▸ **THE TASK**: Within the listing below, the lines to output run from the one containing "Viewport: 1389px width, 868px height." through the one containing "Click the 10.02"; copy them exactly and nothing else.
------ PROVIDED ENTRIES
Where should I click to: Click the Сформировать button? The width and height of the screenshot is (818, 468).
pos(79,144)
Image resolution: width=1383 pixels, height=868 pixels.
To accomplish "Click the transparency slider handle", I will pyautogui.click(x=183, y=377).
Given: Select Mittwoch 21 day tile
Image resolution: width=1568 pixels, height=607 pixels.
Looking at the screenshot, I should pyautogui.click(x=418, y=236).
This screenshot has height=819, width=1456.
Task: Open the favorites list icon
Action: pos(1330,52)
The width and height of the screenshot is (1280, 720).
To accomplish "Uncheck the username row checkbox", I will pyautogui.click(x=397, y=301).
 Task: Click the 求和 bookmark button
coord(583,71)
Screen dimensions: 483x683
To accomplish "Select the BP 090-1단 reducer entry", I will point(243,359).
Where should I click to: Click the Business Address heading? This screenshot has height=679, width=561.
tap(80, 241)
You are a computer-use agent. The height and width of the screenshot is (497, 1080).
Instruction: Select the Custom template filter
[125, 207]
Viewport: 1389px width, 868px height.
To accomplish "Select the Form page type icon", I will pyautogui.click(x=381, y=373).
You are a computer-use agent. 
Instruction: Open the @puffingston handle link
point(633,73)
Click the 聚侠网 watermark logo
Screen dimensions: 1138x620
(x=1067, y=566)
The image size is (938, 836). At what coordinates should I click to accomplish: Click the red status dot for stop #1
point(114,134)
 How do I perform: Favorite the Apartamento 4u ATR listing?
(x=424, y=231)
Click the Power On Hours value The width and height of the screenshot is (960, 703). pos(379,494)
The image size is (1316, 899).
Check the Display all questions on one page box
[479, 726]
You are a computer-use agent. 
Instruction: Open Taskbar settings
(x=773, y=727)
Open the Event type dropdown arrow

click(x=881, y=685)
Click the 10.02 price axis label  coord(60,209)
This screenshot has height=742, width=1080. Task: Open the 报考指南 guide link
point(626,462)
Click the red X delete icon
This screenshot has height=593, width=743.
------------
▸ **RESULT OF THIS TASK**:
Viewport: 1389px width, 868px height.
To accomplish "Select the Form page type icon", I will pyautogui.click(x=381, y=373).
You are a computer-use agent. 
Instruction: Open the @puffingston handle link
point(633,73)
Click the 聚侠网 watermark logo
Screen dimensions: 1138x620
(x=1067, y=566)
The image size is (938, 836). At what coordinates should I click to accomplish: Click the red status dot for stop #1
point(114,134)
 How do I perform: Favorite the Apartamento 4u ATR listing?
(x=424, y=231)
Click the Power On Hours value The width and height of the screenshot is (960, 703). pos(379,494)
The image size is (1316, 899).
Check the Display all questions on one page box
[479, 726]
You are a computer-use agent. 
Instruction: Open Taskbar settings
(x=773, y=727)
Open the Event type dropdown arrow

click(x=881, y=685)
Click the 10.02 price axis label  coord(60,209)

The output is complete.